- The cover for the first DVD volume of Marvel Disk Wars: The Avengers, by character designer Tadayoshi Yamamuro.

ディスク・ウォーズ：アベンジャーズ (Disuku Wōzu: Abenjāzu)
- Directed by: Toshiaki Komura (Series Director)
- Produced by: Masahiro Sugasawa (TV Tokyo) Satoshi Ochiai Scott Dolph
- Written by: King Ryū
- Music by: Studio Kitchen
- Studio: Toei Animation
- Licensed by: Marvel Entertainment
- Original network: TXN (TV Tokyo)
- English network: SEA: Disney XD;
- Original run: April 2, 2014 – March 25, 2015
- Episodes: 51 (List of episodes)

Marvel Disk Wars: The Avengers - Ultimate Heroes
- Developer: Bandai Namco Games
- Publisher: Bandai Namco Games
- Genre: Action
- Platform: Nintendo 3DS
- Released: November 13, 2014
- Marvel Anime; Marvel Future Avengers;
- Anime and manga portal

= Marvel Disk Wars: The Avengers =

Japanese superhero anime television series

Marvel Disk Wars: The Avengers (ディスク・ウォーズ：アベンジャーズ, Disuku Wōzu: Abenjāzu) is a Japanese superhero anime television series produced by Toei Animation and The Walt Disney Company Japan, and is based on the Marvel Comics universe. The series began airing in Japan from April 2, 2014, on TX Network stations.
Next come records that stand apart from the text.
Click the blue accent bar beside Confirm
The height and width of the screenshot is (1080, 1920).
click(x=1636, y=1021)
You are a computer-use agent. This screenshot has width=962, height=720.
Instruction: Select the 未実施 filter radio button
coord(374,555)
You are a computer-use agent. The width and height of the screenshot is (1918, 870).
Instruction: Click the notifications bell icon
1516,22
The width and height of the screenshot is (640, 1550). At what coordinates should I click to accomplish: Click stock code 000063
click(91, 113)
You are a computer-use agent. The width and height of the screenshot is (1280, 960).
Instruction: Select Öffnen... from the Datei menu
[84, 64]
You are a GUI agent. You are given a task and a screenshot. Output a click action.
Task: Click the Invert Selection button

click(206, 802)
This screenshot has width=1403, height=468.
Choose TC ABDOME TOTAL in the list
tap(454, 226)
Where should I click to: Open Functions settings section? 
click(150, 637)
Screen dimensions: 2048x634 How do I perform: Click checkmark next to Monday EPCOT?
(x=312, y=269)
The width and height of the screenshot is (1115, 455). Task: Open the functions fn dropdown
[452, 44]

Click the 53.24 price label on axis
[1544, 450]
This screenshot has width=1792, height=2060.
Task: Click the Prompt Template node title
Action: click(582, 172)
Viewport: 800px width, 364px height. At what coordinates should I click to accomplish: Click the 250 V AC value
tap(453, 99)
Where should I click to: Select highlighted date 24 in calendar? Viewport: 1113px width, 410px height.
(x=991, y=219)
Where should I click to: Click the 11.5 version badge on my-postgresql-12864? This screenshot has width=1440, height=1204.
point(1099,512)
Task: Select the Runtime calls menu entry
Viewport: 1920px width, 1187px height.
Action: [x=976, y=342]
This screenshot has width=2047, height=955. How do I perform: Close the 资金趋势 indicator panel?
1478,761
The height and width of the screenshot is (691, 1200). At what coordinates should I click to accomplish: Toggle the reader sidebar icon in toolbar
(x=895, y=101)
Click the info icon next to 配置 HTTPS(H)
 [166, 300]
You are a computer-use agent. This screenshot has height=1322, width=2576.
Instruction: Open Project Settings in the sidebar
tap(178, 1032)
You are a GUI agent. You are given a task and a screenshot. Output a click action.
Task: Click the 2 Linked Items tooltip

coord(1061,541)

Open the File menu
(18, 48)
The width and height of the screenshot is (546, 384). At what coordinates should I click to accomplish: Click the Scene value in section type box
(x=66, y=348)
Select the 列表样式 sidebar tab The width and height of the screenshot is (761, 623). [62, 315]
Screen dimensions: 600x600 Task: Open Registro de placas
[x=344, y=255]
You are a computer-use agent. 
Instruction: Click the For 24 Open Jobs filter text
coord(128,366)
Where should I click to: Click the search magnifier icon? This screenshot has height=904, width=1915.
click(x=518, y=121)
The series was aimed at boys 6–12 and tied in with merchandising produced by Bandai.

==Premise==
With help from Japan's Dr. Nozomu Akatsuki, Iron Man develops a new device called the Digital Identity Securement Kit, known as DISKs for short, designed to help the cause of stopping and detaining villains. However, whilst presenting the DISK project on the Raft, the villainous Loki appears and uses the very same DISKs to launch a breakout of all the captured villains, trapping Captain America, Iron Man, Hulk, Thor and Wasp inside DISKs as well. Nozomu's sons, Akira and Hikaru, along with three other children, Edward, Chris, and Jessica, come to possess these DISKs and obtain biocodes, allowing them to bring out these superheroes for a short period of time. Teaming up with the Avengers, the group travel across the world to search for DISKs before they fall into the wrong hands.

==Characters==
===The Heroes===
These five children have what is known as a Bio-Code graphed into them, due to their proximity to the Bio-Code Installer when it was destroyed by Loki. Because of this and the security programs installed in the DISKs, the kids are the only ones who can release the heroes in question via a process referred to as "D-Smash". However, because the encoding was corrupted, each hero can only be released for five and a half minutes before being forcibly sent back.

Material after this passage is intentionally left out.